DATA RECORDS

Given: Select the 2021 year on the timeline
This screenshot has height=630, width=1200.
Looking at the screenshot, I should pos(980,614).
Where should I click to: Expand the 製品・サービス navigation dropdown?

==

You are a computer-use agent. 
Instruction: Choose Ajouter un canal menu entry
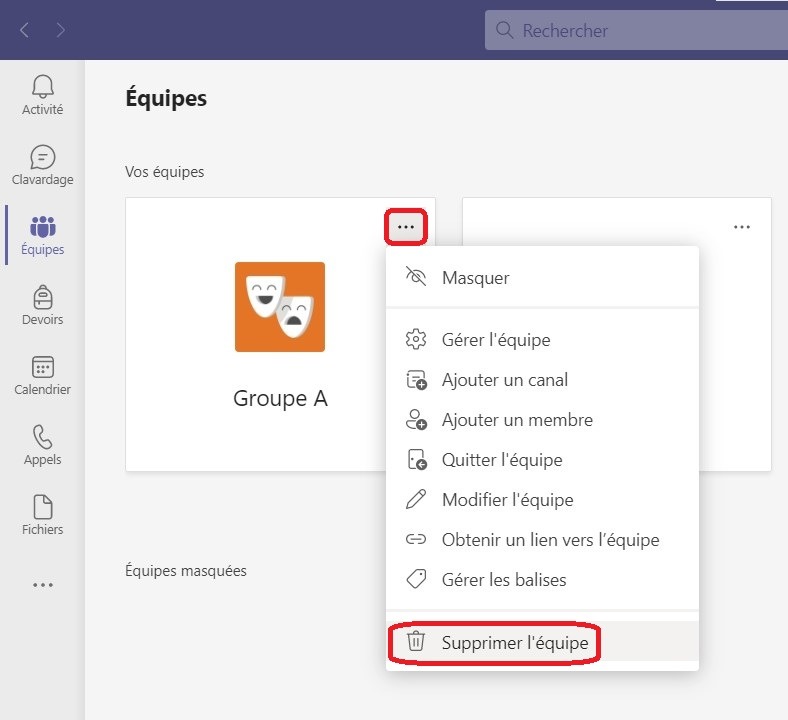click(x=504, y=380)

YOUR OBJECTIVE
From the line holding "Given: Select the 2021 year on the timeline" to the line holding "Where should I", inclusive, restate each line above exactly as written.

SOLUTION
Given: Select the 2021 year on the timeline
This screenshot has height=630, width=1200.
Looking at the screenshot, I should pos(980,614).
Where should I click to: Expand the 製品・サービス navigation dropdown?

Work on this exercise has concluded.